Food safety journal retracts article on 'cancer effect' of GM corn

Concern cited that the number of rats in study was too small and they were prone to cancer

PUBLISHED : Friday, 29 November, 2013, 10:50pm
UPDATED : Saturday, 30 November, 2013, 3:25am

A food safety journal has decided to retract a paper that seemed to show that genetically modified corn and the herbicide Roundup can cause cancer and premature death in rats.

The editor of the journal, Food and Chemical Toxicology, said in a letter to the paper's main author that the study's results, while not incorrect or fraudulent, were "inconclusive, and therefore do not reach the threshold of publication".
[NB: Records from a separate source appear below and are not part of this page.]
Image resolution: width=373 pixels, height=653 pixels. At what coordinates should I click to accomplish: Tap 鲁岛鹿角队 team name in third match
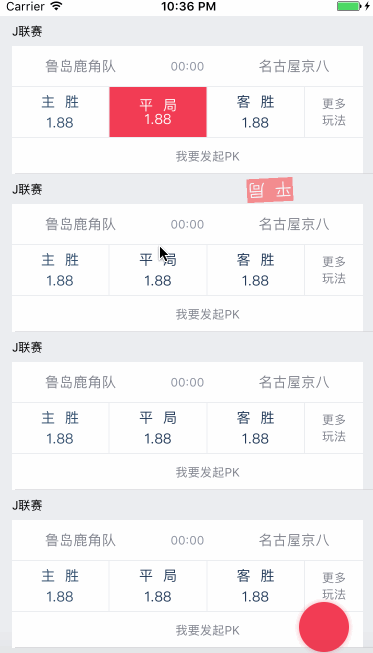tap(80, 382)
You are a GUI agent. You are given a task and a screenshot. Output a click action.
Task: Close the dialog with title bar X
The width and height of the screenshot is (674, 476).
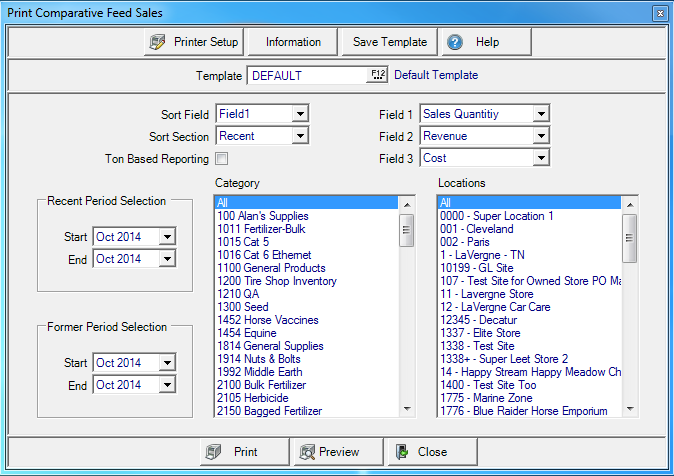[x=660, y=13]
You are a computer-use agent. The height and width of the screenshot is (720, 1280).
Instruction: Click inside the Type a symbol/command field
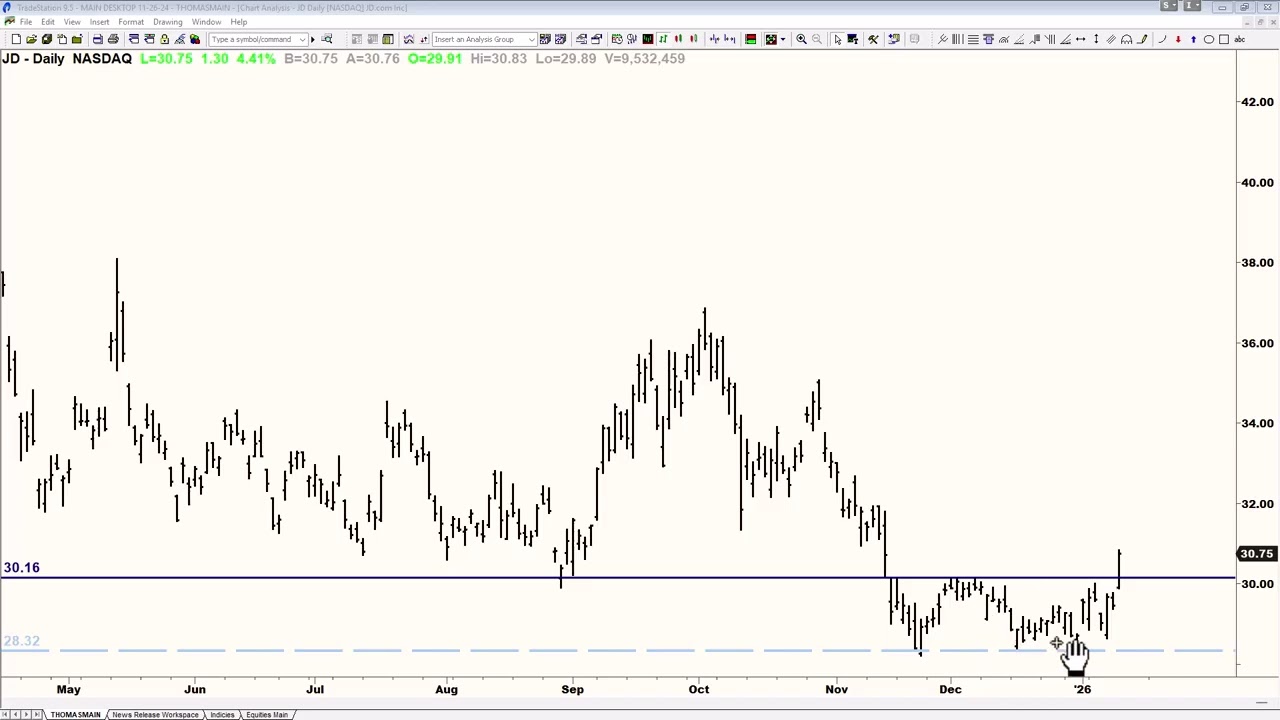point(255,39)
The paper, published 14 months ago, has been cited by opponents of biotech foods and proponents of labelling such foods. But it has been vociferously criticised as flawed, sensationalist and possibly even fraudulent by many scientists, some allied with the biotechnology industry.

The main author of the study, Gilles-Eric Siralini of the University of Caen in France, had done other studies challenging the safety of genetically engineered foods, some of which had also been questioned.
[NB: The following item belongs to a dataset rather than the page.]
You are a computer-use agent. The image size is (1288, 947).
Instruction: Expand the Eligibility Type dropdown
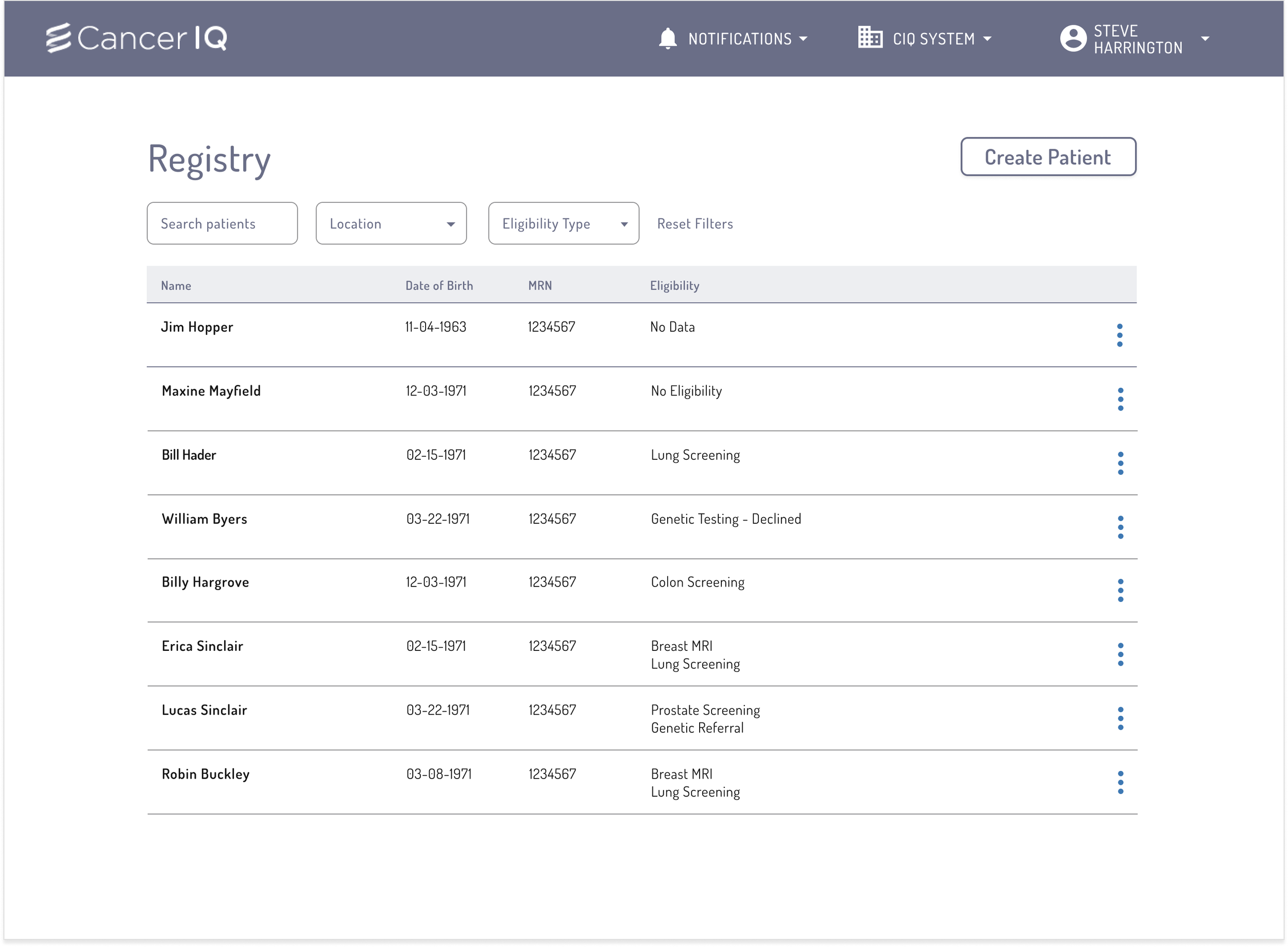563,223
In his letter to Siralini, Wallace Hayes, the editor-in-chief of the journal, said that "unequivocally" he had found "no evidence of fraud or intentional misrepresentation of the data". He said that Siralini had co-operated in providing his raw data to a review panel formed by the journal.

However, Hayes said there was "legitimate cause for concern" that the number of rats in each arm of the study was too small and that the strain of rat used was prone to cancer. That made it difficult to rule out that the results were not explained by "normal variability", he said.
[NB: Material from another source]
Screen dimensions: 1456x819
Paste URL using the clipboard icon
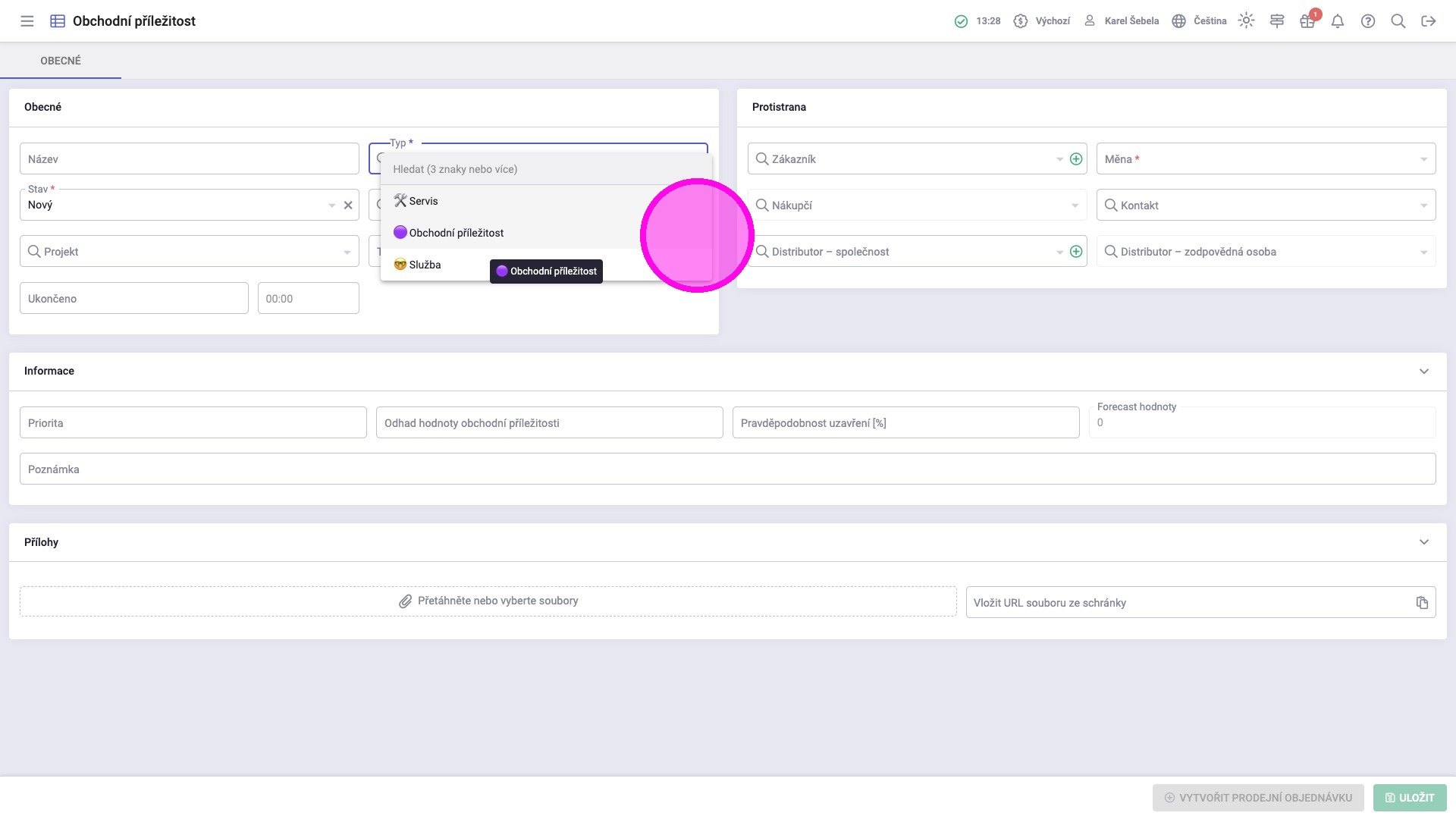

The letter was posted on the website of GMWatch, a British organisation that opposes genetically engineered crops. GMWatch called the journal's action "illicit, unscientific and unethical", saying that inconclusive data was not sufficient grounds for a retraction.

The study followed 200 rats for two years, essentially their entire lives. They were divided into 10 groups, each with 10 males and 10 females.

Some groups were fed different amounts of a Monsanto corn genetically engineered to resist the herbicide Roundup, also known as glyphosate. Some of the corn had been sprayed in the field with Roundup and some not. Some other groups were fed different doses of glyphosate in drinking water.

The rats that ate either the corn or the glyphosate tended to have more tumours and die earlier than the 20 rats in the control group, which were fed nonengineered corn and plain water.

The study passed the peer review process of the journal, which is considered one of the leading publications in toxicology. But many letters to the journal criticised the study, as did European food safety authorities.

Siralini and some other scientists had defended the paper in letters to the journal. They said that the same strain of rats had been used by Monsanto in its 90-day feeding study that led to European approval of the corn. They also said that, even though the rats had a high natural rate of cancer, what mattered was the difference in tumour incidence between the rats fed the corn or herbicide and the controls.